# [EXTRAIT DU TEXTE]

M. C. E.S. Franks: Là encore, vous pourriez faire des comparaisons avec d'autres pays. Comment se comportent d'autres chefs d'État? La réponse serait que lorsque les Canadiens font ces choses-là, ils font plus ou moins ce que font les autres États, ou plutôt ils en font moins. Nous avons tendance à en faire moins que les autres.
L'autre réponse que je peux vous donner à ce sujet, et qui m'a frappé lorsque je réfléchissais à ce que j'allais vous dire aujourd'hui, c'est que nous voyons là un organisme qui essaie de se redéfinir après être pratiquement tombé en désuétude. Ce n'est pas seulement que la tradition d'une présence très active du gouverneur général s'est effritée au fil des ans, mais aussi le fait que ce que l'on pourrait appeler la connaissance patrimoniale de la façon de faire ces choses s'est évaporée, les anciens étant partis et les nouveaux n'ayant pas vraiment les connaissances antérieures et se trouvant dans l'obligation de réinventer leur rôle. Je n'adresse de reproches à personne. Je dis simplement que telle est la situation. Toutefois, cela contribue au problème : on est obligé d'inventer une tradition plutôt que de tirer des leçons des expériences des dernières années.
Mme Anita Neville: Lorsque vous dites que l'organisme essaie de se redéfinir, quel rôle peuvent jouer d'autres secteurs du gouvernement pour l'aider à redéfinir son rôle? Je ne veux pas faire de remarque désobligeante, mais faut-il que cela se fasse un peu au cas par cas? Peut-être que cela ne se fait pas au cas par cas, mais, aux yeux de certains, c'est bien ce qui semble se produire.

# [LIGNES DE DONNÉES]
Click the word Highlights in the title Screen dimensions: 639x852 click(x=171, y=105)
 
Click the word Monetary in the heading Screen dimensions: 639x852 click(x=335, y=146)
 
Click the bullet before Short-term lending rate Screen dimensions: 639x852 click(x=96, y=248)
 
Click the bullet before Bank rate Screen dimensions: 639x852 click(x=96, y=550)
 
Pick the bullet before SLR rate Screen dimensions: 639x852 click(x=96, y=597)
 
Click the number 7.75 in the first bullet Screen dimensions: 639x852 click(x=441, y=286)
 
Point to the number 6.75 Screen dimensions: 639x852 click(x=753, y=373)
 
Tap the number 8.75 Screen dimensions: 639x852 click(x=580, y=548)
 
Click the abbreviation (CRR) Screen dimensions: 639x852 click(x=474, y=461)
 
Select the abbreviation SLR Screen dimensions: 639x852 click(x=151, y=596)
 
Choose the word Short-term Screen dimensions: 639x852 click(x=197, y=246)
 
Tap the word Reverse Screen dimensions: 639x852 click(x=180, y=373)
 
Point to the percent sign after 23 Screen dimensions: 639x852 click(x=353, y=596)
--
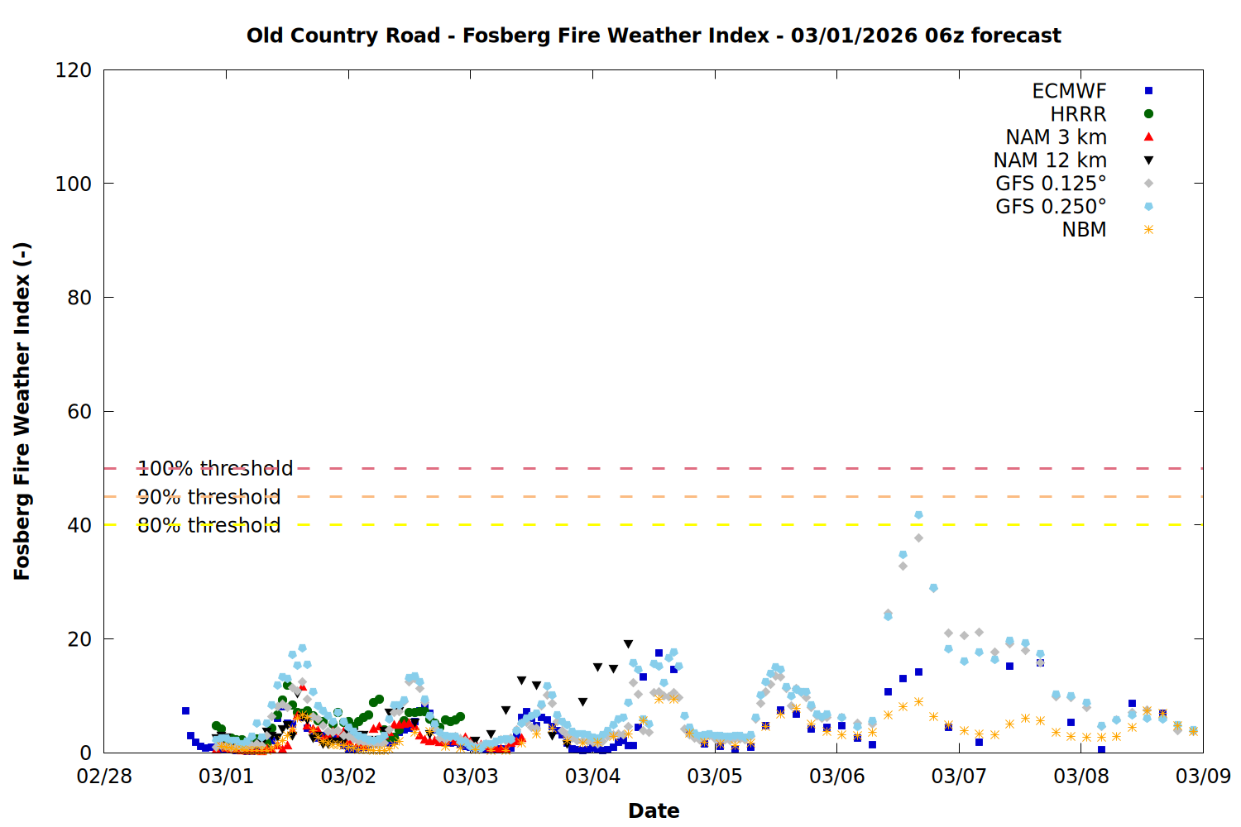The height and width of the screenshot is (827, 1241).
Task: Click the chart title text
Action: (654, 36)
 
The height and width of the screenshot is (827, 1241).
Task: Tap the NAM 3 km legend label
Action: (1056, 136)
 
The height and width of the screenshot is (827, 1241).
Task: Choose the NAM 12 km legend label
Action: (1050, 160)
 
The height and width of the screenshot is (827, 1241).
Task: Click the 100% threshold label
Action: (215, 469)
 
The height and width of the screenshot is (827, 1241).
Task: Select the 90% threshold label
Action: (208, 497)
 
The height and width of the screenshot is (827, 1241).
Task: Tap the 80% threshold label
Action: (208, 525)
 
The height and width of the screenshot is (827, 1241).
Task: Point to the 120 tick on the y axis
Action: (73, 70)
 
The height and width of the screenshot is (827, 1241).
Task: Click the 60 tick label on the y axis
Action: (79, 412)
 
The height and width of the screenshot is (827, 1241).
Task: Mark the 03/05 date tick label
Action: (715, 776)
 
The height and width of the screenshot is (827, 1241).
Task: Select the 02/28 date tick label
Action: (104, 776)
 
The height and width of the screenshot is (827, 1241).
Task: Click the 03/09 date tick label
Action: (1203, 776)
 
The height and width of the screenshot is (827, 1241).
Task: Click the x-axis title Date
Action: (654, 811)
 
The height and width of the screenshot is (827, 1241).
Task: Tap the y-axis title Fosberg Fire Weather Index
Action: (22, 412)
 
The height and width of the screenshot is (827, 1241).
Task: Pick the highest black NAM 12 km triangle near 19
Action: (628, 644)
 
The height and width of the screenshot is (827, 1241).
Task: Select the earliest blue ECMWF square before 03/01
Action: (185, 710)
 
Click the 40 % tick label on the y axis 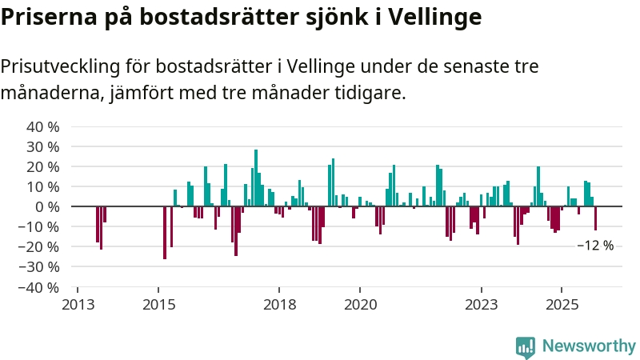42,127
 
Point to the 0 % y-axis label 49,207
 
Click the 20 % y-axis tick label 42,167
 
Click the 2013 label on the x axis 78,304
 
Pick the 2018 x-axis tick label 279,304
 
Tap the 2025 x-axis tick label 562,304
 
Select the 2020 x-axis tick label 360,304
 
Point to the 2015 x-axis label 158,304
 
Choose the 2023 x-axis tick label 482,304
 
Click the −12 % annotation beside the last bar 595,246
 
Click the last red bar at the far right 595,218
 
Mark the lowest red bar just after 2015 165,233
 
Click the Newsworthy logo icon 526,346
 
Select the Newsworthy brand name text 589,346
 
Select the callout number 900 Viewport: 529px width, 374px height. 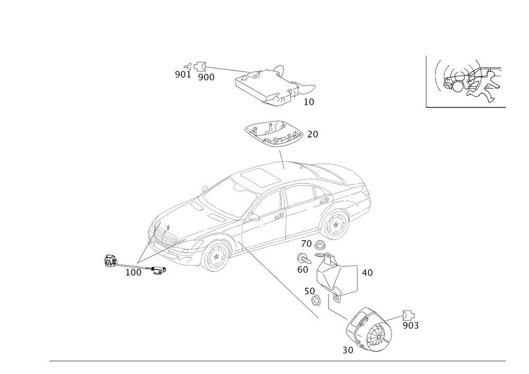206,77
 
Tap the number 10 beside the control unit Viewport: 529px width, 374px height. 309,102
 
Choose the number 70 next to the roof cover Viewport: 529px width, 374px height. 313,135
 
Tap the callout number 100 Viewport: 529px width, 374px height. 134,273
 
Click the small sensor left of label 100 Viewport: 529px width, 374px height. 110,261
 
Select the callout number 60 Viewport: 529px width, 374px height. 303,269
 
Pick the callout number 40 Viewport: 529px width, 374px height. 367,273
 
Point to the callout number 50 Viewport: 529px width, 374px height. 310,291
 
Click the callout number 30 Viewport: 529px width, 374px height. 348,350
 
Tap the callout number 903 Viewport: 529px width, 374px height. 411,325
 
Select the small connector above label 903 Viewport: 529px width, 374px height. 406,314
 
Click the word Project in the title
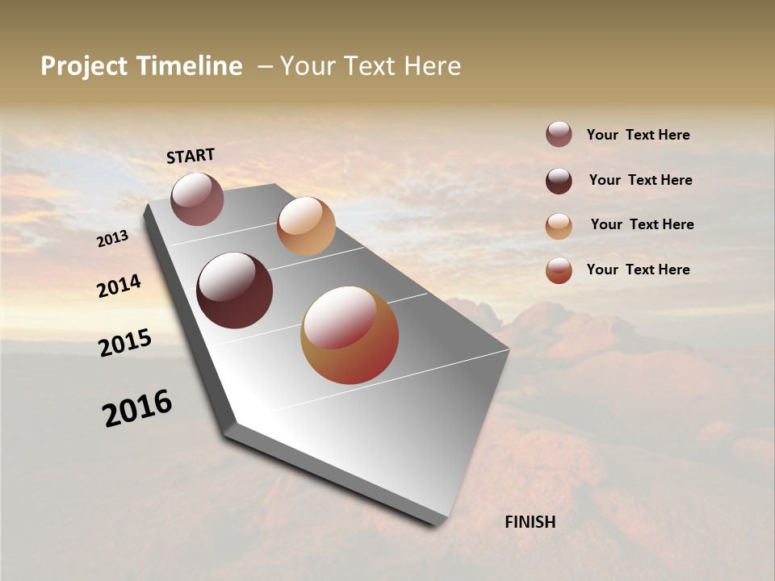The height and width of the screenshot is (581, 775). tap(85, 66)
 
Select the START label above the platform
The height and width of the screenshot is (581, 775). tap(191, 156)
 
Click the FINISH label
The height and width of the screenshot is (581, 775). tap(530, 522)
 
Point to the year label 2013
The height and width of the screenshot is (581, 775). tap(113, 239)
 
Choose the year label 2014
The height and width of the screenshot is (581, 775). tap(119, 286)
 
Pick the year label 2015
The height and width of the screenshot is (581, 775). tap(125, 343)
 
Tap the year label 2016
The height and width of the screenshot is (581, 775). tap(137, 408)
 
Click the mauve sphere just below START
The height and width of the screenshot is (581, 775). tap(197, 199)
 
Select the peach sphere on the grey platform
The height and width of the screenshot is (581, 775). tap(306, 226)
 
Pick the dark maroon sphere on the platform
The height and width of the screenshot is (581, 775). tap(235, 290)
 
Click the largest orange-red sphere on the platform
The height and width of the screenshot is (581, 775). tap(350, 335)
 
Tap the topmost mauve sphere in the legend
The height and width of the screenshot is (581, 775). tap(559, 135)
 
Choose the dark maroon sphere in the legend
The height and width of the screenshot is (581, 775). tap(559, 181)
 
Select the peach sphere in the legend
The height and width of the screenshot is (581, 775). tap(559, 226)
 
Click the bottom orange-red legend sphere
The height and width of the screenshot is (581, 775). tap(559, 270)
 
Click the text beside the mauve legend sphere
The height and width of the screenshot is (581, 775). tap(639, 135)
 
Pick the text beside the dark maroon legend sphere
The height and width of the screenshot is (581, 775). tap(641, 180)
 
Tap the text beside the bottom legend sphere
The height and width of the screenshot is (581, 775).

# [TÂCHES À RÉALISER]
(1) Quelles phrases de l'extrait se terminent par un point d'interrogation ? Citez-les toutes.
(2) Pouvez-vous résumer l'extrait en deux phrases ?

# [CORRIGÉ DE L'EXERCICE]
(1)
- Comment se comportent d'autres chefs d'État?
- Lorsque vous dites que l'organisme essaie de se redéfinir, quel rôle peuvent jouer d'autres secteurs du gouvernement pour l'aider à redéfinir son rôle?
- Je ne veux pas faire de remarque désobligeante, mais faut-il que cela se fasse un peu au cas par cas?

(2) Selon M. Franks, les Canadiens font à peu près comme les autres États, voire moins, et l'organisme, pratiquement tombé en désuétude, tente de se redéfinir : la tradition d'un gouverneur général très actif s'est effritée et la connaissance patrimoniale s'est évaporée, ce qui oblige à inventer une tradition. Mme Anita Neville demande alors quel rôle d'autres secteurs du gouvernement peuvent jouer pour l'aider à redéfinir son rôle et si cela se fait au cas par cas.